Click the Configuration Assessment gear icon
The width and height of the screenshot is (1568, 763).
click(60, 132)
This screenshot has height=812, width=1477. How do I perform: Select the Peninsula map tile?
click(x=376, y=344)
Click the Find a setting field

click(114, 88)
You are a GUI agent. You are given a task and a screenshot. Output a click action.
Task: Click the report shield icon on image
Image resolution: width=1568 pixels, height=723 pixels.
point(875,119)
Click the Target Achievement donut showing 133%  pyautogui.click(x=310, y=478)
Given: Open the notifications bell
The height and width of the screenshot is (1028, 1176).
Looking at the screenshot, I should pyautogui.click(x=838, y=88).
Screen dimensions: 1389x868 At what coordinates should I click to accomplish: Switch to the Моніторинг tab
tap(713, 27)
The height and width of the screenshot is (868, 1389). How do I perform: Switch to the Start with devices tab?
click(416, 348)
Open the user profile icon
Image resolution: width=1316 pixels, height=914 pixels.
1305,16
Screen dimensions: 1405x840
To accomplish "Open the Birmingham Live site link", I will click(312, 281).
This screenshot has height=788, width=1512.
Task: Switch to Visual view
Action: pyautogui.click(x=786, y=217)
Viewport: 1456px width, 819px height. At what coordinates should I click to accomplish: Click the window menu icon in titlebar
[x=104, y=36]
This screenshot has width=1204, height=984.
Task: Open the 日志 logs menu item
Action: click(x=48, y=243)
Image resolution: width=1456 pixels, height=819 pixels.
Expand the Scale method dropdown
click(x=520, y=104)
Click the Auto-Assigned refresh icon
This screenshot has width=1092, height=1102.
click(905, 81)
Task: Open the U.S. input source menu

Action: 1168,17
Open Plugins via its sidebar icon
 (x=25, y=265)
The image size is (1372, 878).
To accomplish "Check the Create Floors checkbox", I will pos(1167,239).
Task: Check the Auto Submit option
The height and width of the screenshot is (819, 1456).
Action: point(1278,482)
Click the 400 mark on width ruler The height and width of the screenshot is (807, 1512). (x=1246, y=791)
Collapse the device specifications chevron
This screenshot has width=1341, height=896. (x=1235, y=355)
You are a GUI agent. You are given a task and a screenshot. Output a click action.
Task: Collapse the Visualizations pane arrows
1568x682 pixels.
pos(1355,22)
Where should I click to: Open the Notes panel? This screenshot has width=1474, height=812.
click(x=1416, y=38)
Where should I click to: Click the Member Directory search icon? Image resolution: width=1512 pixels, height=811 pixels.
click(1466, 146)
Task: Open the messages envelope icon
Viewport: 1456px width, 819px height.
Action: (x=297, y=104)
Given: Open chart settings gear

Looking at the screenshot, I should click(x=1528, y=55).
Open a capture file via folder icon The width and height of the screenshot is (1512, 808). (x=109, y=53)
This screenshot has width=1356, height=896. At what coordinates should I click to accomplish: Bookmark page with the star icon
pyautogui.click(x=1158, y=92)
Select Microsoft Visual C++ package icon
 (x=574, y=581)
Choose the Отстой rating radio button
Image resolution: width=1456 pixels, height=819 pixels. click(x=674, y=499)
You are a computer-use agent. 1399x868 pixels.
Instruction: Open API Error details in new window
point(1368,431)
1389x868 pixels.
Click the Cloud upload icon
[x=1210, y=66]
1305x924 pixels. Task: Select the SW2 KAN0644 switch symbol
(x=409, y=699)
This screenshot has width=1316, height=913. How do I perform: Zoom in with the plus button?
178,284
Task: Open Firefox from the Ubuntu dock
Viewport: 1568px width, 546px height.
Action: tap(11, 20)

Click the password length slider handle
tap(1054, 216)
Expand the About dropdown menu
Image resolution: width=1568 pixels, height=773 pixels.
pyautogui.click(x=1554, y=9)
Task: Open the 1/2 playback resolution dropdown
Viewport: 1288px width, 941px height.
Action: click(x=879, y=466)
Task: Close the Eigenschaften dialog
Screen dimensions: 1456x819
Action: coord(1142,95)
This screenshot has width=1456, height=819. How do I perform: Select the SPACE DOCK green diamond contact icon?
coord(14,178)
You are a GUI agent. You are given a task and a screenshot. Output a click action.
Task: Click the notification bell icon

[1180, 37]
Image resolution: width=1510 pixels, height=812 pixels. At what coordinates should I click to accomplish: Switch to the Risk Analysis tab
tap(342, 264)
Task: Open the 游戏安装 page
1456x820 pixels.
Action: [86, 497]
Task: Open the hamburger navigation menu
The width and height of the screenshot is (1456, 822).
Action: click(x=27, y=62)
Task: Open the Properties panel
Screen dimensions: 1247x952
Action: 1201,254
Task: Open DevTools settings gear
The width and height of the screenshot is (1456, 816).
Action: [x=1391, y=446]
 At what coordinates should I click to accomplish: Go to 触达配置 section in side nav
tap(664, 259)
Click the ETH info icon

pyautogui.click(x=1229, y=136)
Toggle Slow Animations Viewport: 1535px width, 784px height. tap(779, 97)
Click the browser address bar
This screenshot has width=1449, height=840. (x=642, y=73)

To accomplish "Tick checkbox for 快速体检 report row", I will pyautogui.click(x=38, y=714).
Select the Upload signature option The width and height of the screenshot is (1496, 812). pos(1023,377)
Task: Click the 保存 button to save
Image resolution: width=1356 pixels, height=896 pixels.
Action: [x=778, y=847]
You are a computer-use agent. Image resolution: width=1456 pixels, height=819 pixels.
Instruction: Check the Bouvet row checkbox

··········

--- THE PROBLEM ---
Copy every record above out again, word for word.

--- SOLUTION ---
Click the Configuration Assessment gear icon
The width and height of the screenshot is (1568, 763).
click(60, 132)
This screenshot has height=812, width=1477. How do I perform: Select the Peninsula map tile?
click(x=376, y=344)
Click the Find a setting field

click(114, 88)
You are a GUI agent. You are given a task and a screenshot. Output a click action.
Task: Click the report shield icon on image
Image resolution: width=1568 pixels, height=723 pixels.
point(875,119)
Click the Target Achievement donut showing 133%  pyautogui.click(x=310, y=478)
Given: Open the notifications bell
The height and width of the screenshot is (1028, 1176).
Looking at the screenshot, I should pyautogui.click(x=838, y=88).
Screen dimensions: 1389x868 At what coordinates should I click to accomplish: Switch to the Моніторинг tab
tap(713, 27)
The height and width of the screenshot is (868, 1389). How do I perform: Switch to the Start with devices tab?
click(416, 348)
Open the user profile icon
Image resolution: width=1316 pixels, height=914 pixels.
1305,16
Screen dimensions: 1405x840
To accomplish "Open the Birmingham Live site link", I will click(312, 281).
This screenshot has height=788, width=1512.
Task: Switch to Visual view
Action: pyautogui.click(x=786, y=217)
Viewport: 1456px width, 819px height. At what coordinates should I click to accomplish: Click the window menu icon in titlebar
[x=104, y=36]
This screenshot has width=1204, height=984.
Task: Open the 日志 logs menu item
Action: click(x=48, y=243)
Image resolution: width=1456 pixels, height=819 pixels.
Expand the Scale method dropdown
click(x=520, y=104)
Click the Auto-Assigned refresh icon
This screenshot has width=1092, height=1102.
click(905, 81)
Task: Open the U.S. input source menu

Action: 1168,17
Open Plugins via its sidebar icon
 (x=25, y=265)
The image size is (1372, 878).
To accomplish "Check the Create Floors checkbox", I will pos(1167,239).
Task: Check the Auto Submit option
The height and width of the screenshot is (819, 1456).
Action: point(1278,482)
Click the 400 mark on width ruler The height and width of the screenshot is (807, 1512). (x=1246, y=791)
Collapse the device specifications chevron
This screenshot has width=1341, height=896. (x=1235, y=355)
You are a GUI agent. You are given a task and a screenshot. Output a click action.
Task: Collapse the Visualizations pane arrows
1568x682 pixels.
pos(1355,22)
Where should I click to: Open the Notes panel? This screenshot has width=1474, height=812.
click(x=1416, y=38)
Where should I click to: Click the Member Directory search icon? Image resolution: width=1512 pixels, height=811 pixels.
click(1466, 146)
Task: Open the messages envelope icon
Viewport: 1456px width, 819px height.
Action: (x=297, y=104)
Given: Open chart settings gear

Looking at the screenshot, I should click(x=1528, y=55).
Open a capture file via folder icon The width and height of the screenshot is (1512, 808). (x=109, y=53)
This screenshot has width=1356, height=896. At what coordinates should I click to accomplish: Bookmark page with the star icon
pyautogui.click(x=1158, y=92)
Select Microsoft Visual C++ package icon
 (x=574, y=581)
Choose the Отстой rating radio button
Image resolution: width=1456 pixels, height=819 pixels. click(x=674, y=499)
You are a computer-use agent. 1399x868 pixels.
Instruction: Open API Error details in new window
point(1368,431)
1389x868 pixels.
Click the Cloud upload icon
[x=1210, y=66]
1305x924 pixels. Task: Select the SW2 KAN0644 switch symbol
(x=409, y=699)
This screenshot has width=1316, height=913. How do I perform: Zoom in with the plus button?
178,284
Task: Open Firefox from the Ubuntu dock
Viewport: 1568px width, 546px height.
Action: tap(11, 20)

Click the password length slider handle
tap(1054, 216)
Expand the About dropdown menu
Image resolution: width=1568 pixels, height=773 pixels.
pyautogui.click(x=1554, y=9)
Task: Open the 1/2 playback resolution dropdown
Viewport: 1288px width, 941px height.
Action: click(x=879, y=466)
Task: Close the Eigenschaften dialog
Screen dimensions: 1456x819
Action: coord(1142,95)
This screenshot has width=1456, height=819. How do I perform: Select the SPACE DOCK green diamond contact icon?
coord(14,178)
You are a GUI agent. You are given a task and a screenshot. Output a click action.
Task: Click the notification bell icon

[1180, 37]
Image resolution: width=1510 pixels, height=812 pixels. At what coordinates should I click to accomplish: Switch to the Risk Analysis tab
tap(342, 264)
Task: Open the 游戏安装 page
1456x820 pixels.
Action: [86, 497]
Task: Open the hamburger navigation menu
The width and height of the screenshot is (1456, 822).
Action: click(x=27, y=62)
Task: Open the Properties panel
Screen dimensions: 1247x952
Action: 1201,254
Task: Open DevTools settings gear
The width and height of the screenshot is (1456, 816).
Action: [x=1391, y=446]
 At what coordinates should I click to accomplish: Go to 触达配置 section in side nav
tap(664, 259)
Click the ETH info icon

pyautogui.click(x=1229, y=136)
Toggle Slow Animations Viewport: 1535px width, 784px height. tap(779, 97)
Click the browser address bar
This screenshot has width=1449, height=840. (x=642, y=73)

To accomplish "Tick checkbox for 快速体检 report row", I will pyautogui.click(x=38, y=714).
Select the Upload signature option The width and height of the screenshot is (1496, 812). pos(1023,377)
Task: Click the 保存 button to save
Image resolution: width=1356 pixels, height=896 pixels.
Action: [x=778, y=847]
You are a computer-use agent. Image resolution: width=1456 pixels, height=819 pixels.
Instruction: Check the Bouvet row checkbox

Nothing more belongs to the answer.